TO DO → Repeat exactly the lines below from the line that contains "Uncheck the row 1 checkbox" to the last line, inclusive, without the pictures.

DATA IN THIS EXERCISE →

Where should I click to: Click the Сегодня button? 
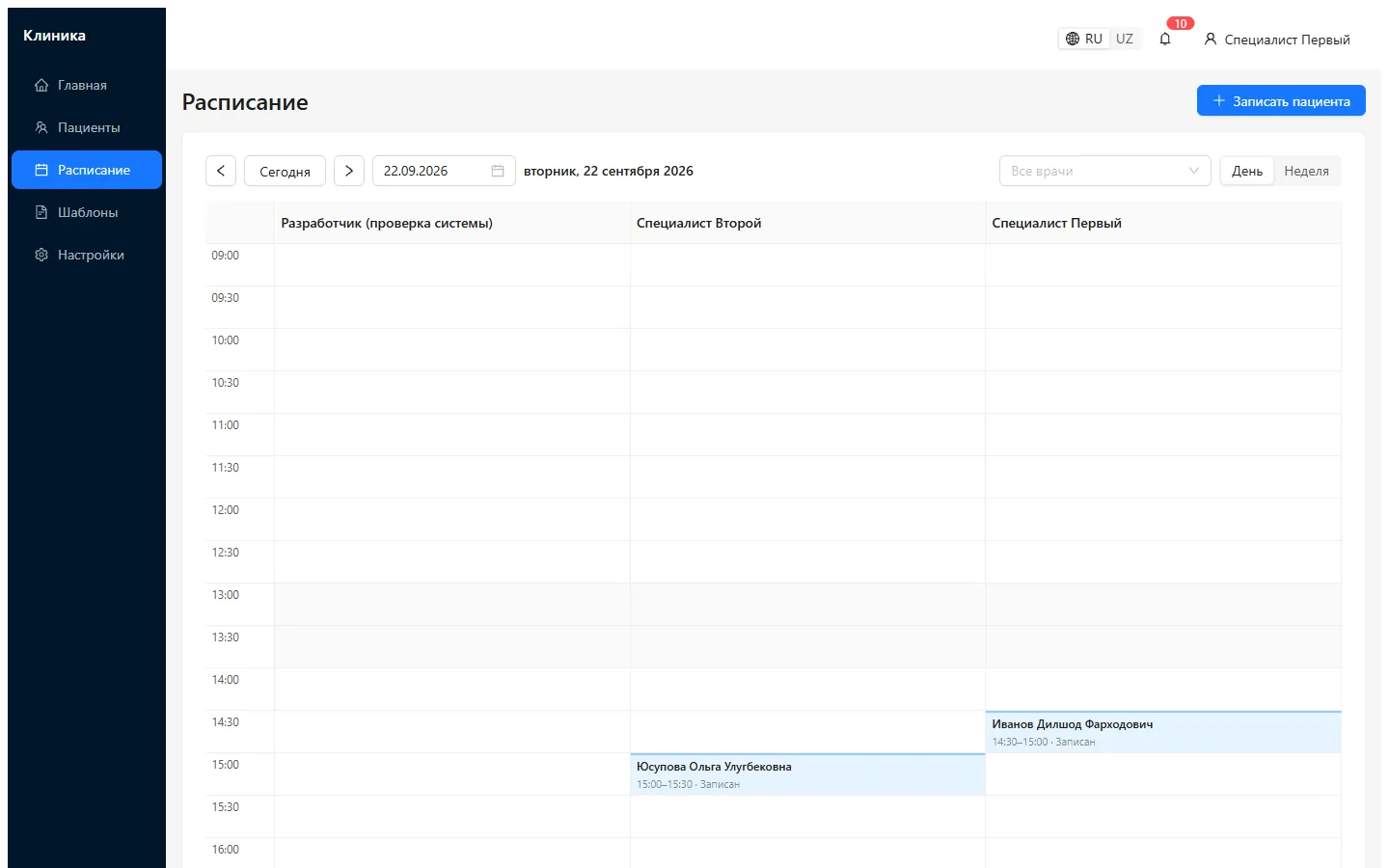click(x=285, y=171)
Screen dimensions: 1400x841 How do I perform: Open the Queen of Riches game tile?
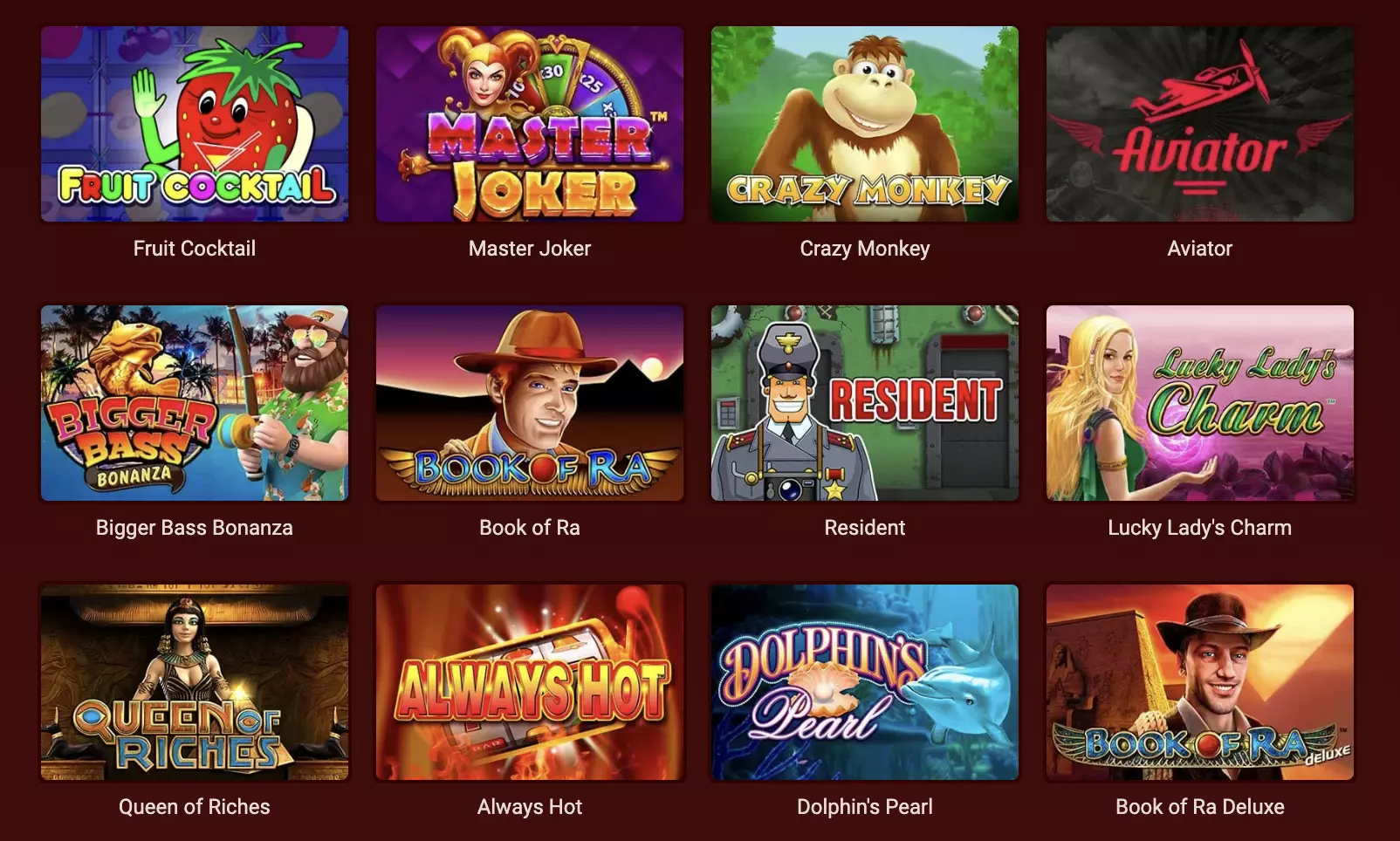coord(195,682)
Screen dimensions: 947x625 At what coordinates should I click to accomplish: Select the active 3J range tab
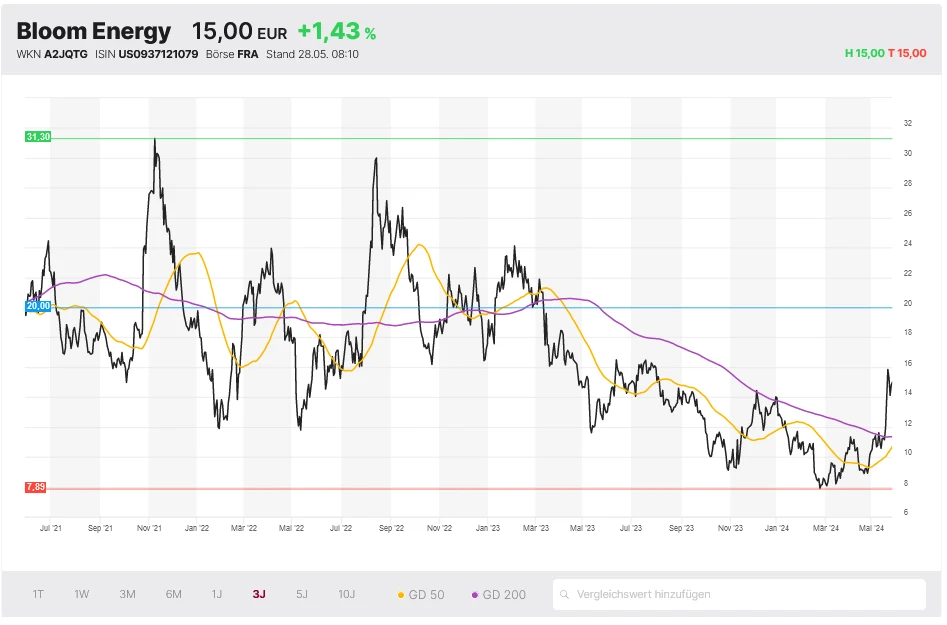tap(259, 594)
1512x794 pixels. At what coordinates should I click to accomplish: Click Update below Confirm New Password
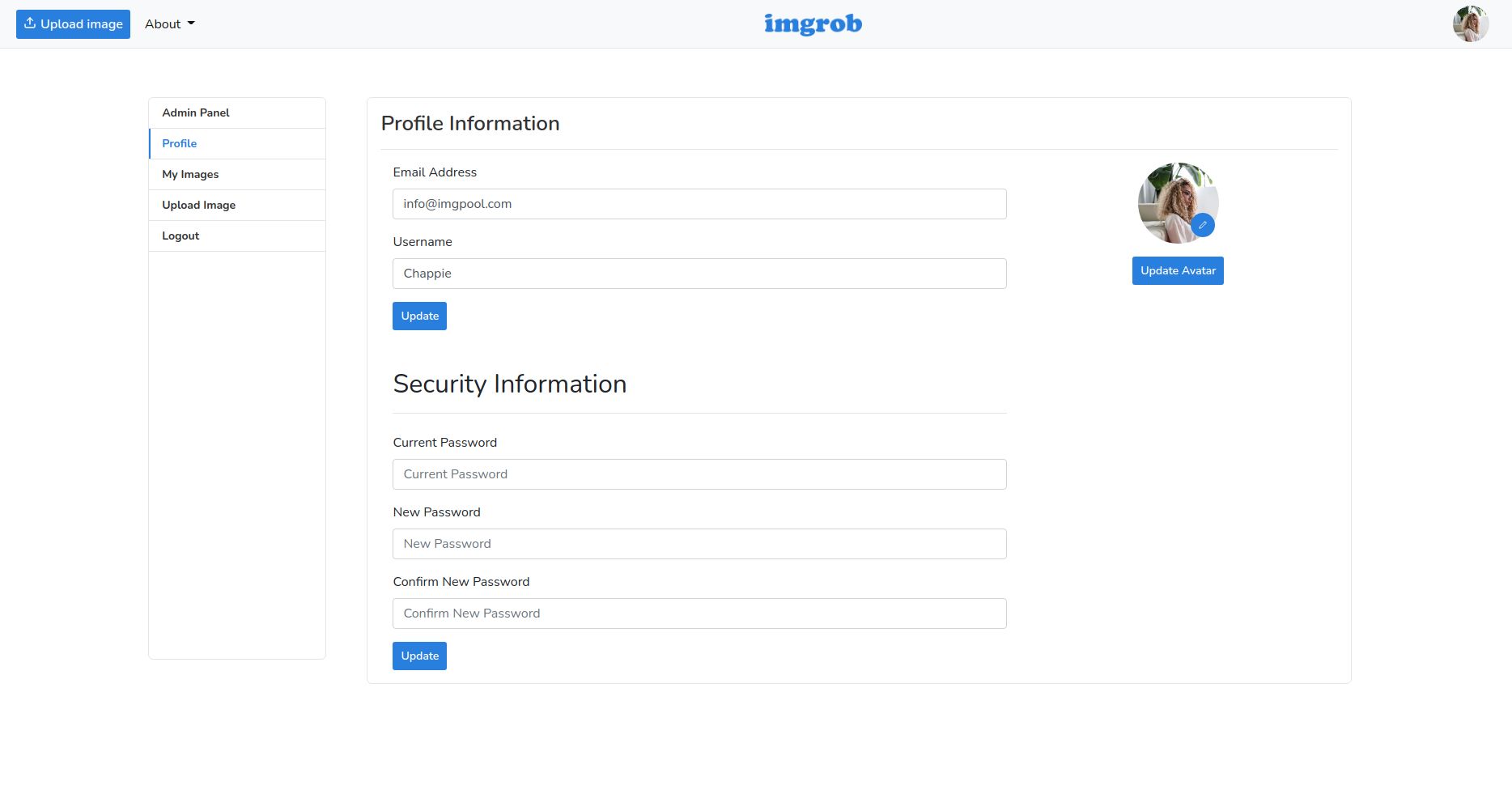click(x=419, y=656)
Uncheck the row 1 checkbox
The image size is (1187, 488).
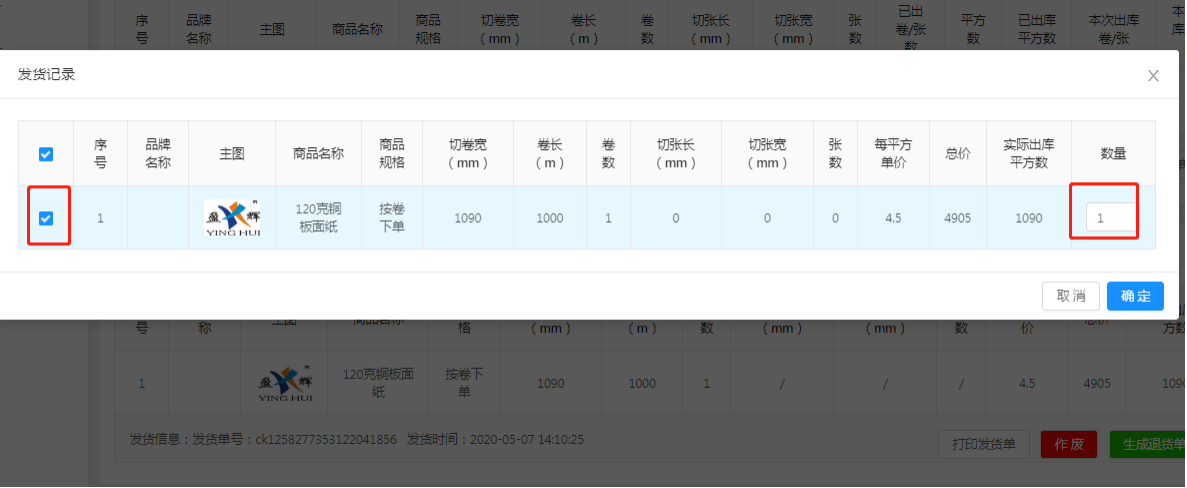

ANSWER SPACE →
Uncheck the row 1 checkbox
The image size is (1187, 488).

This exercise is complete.